╭─ Data shown

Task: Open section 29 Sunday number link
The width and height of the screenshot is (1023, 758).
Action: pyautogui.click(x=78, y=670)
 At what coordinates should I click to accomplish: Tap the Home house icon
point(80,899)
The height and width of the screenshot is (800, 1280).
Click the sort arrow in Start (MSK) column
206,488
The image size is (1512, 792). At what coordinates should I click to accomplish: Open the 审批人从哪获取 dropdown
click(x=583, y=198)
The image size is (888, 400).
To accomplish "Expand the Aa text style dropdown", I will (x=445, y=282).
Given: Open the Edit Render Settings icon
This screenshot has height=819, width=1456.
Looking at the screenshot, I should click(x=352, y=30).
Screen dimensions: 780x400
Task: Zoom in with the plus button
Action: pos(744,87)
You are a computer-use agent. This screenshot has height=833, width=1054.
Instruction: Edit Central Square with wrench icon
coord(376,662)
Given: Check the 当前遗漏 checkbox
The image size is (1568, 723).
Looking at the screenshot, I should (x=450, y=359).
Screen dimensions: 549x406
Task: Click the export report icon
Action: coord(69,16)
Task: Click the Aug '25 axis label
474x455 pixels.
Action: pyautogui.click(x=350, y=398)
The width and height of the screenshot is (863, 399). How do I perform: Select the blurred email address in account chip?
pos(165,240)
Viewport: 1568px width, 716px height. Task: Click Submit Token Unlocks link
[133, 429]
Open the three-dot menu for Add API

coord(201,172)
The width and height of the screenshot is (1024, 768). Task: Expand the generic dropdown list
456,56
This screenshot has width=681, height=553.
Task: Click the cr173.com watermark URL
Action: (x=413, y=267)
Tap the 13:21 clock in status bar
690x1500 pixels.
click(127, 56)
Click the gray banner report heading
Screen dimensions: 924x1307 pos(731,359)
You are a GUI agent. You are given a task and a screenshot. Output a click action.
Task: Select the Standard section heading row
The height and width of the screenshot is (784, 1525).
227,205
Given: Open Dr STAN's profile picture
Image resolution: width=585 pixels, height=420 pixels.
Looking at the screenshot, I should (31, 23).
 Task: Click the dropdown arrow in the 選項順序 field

╰─

Output all of the items above verbatim, with no changes.

Solution
Task: Open section 29 Sunday number link
The width and height of the screenshot is (1023, 758).
Action: pyautogui.click(x=78, y=670)
 At what coordinates should I click to accomplish: Tap the Home house icon
point(80,899)
The height and width of the screenshot is (800, 1280).
Click the sort arrow in Start (MSK) column
206,488
The image size is (1512, 792). At what coordinates should I click to accomplish: Open the 审批人从哪获取 dropdown
click(x=583, y=198)
The image size is (888, 400).
To accomplish "Expand the Aa text style dropdown", I will (x=445, y=282).
Given: Open the Edit Render Settings icon
This screenshot has height=819, width=1456.
Looking at the screenshot, I should click(x=352, y=30).
Screen dimensions: 780x400
Task: Zoom in with the plus button
Action: pos(744,87)
You are a computer-use agent. This screenshot has height=833, width=1054.
Instruction: Edit Central Square with wrench icon
coord(376,662)
Given: Check the 当前遗漏 checkbox
The image size is (1568, 723).
Looking at the screenshot, I should (x=450, y=359).
Screen dimensions: 549x406
Task: Click the export report icon
Action: coord(69,16)
Task: Click the Aug '25 axis label
474x455 pixels.
Action: pyautogui.click(x=350, y=398)
The width and height of the screenshot is (863, 399). How do I perform: Select the blurred email address in account chip?
pos(165,240)
Viewport: 1568px width, 716px height. Task: Click Submit Token Unlocks link
[133, 429]
Open the three-dot menu for Add API

coord(201,172)
The width and height of the screenshot is (1024, 768). Task: Expand the generic dropdown list
456,56
This screenshot has width=681, height=553.
Task: Click the cr173.com watermark URL
Action: (x=413, y=267)
Tap the 13:21 clock in status bar
690x1500 pixels.
click(127, 56)
Click the gray banner report heading
Screen dimensions: 924x1307 pos(731,359)
You are a GUI agent. You are given a task and a screenshot. Output a click action.
Task: Select the Standard section heading row
The height and width of the screenshot is (784, 1525).
227,205
Given: Open Dr STAN's profile picture
Image resolution: width=585 pixels, height=420 pixels.
Looking at the screenshot, I should (31, 23).
 Task: Click the dropdown arrow in the 選項順序 field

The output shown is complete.